Documento:
☆ ☆ ☆ ☆ ☆

O Deleite de ler um bom texto e de assistir um bom espetáculo.
Foram curtos dias de recesso, mas pude rever alguns livros na
minha estante, especialmente os de teatro. Pude mexer e remexer na minha
própria dramaturgia com a esperança de levar aos palcos, em 2025, uma peça
chamada “E Eu joguei flores nas minhas
memórias” e um livro de poemas “Novelos
do Tempo”. Faço, em 2026, 40 anos de atividade cultural escrevendo,
produzindo e atuando como escritor e gestor. A cabeça fervilha com ideias e o
corpo pulsa com a vontade de realizar.

☆ ☆ ☆ ☆ ☆

Dados registrados:

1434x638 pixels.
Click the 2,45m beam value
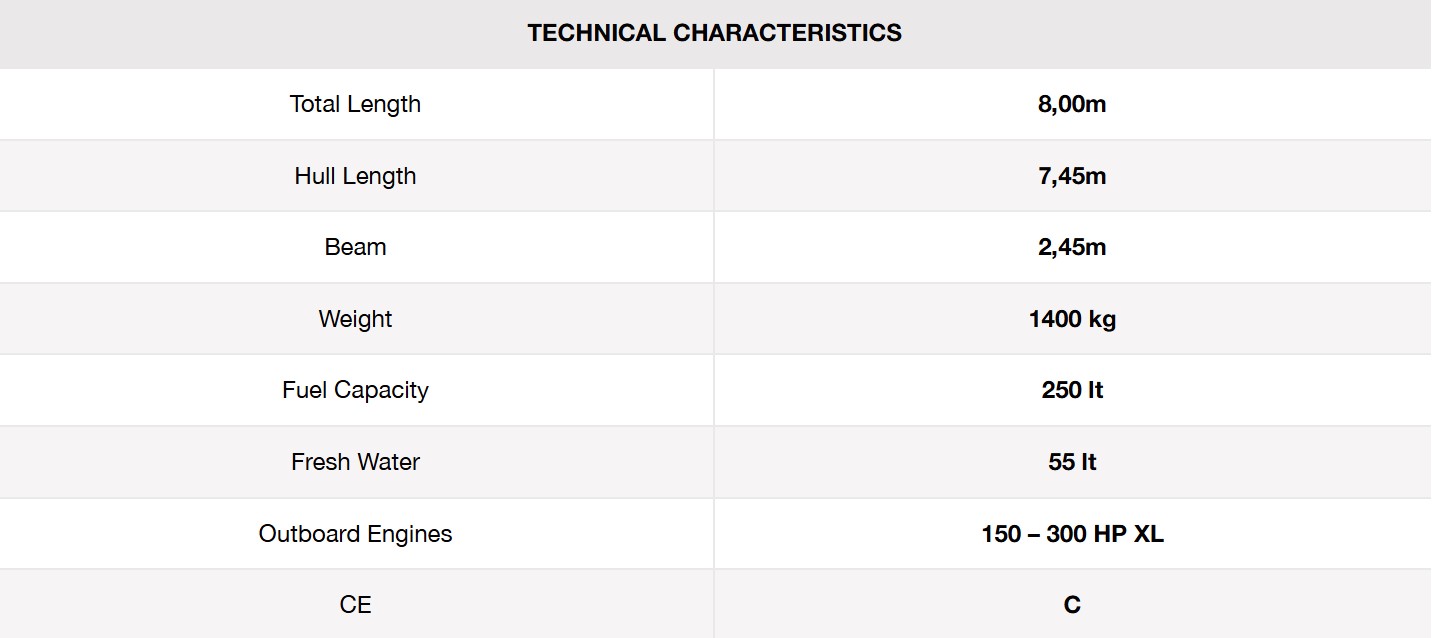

☆ ☆ ☆ ☆ ☆

Tarefa 1: Qual é o título do livro de poemas citado no texto sobre o recesso?
Tarefa 2: Dê sequência ao texto sobre o recesso, começando logo depois da última frase.
O material não tem nada a ver com o texto sobre o recesso.

Resposta 1: “Novelos do Tempo”.

Resposta 2:
E, nessa revisita aos escritos teatrais, vou refletindo e me
deleitando como gostoso é ler um bom texto. Também como essencial é exercer
essa arte da escrita, pois, costumo dizer que o teatro é arte do homem contando
a história do homem para outro homem. Então, o teatro transcende as barreiras
do tempo e do espaço, capturando a essência da experiência humana de maneira
única e singular. A dramaturgia é a arte de tecer palavras que se transformam
em vida aos olhos do espectador. Daí a importância da dramaturgia para a
história da humanidade é inegável: ela não apenas reflete a realidade, mas molda
nossa percepção de mundo e do mundo e nos conduza para o mais profundo de nós
mesmos.
Assim, desde os mais antigos tempos, o teatro tem sido um espelho
da sociedade, um espaço onde os dilemas morais, os conflitos sociais e as
paixões humanas são explorados e discutidos. Os gregos antigos, pioneiros na
dramaturgia ocidental, usavam a arte de representar para investigar questões
filosóficas e políticas. As tragédias de Sófocles, como “Édipo Rei”, e as comédias de Aristófanes, como “As Nuvens”, abordavam temas que
permanecem atuais: a busca pela verdade, a corrupção do poder e as falhas da
natureza humana.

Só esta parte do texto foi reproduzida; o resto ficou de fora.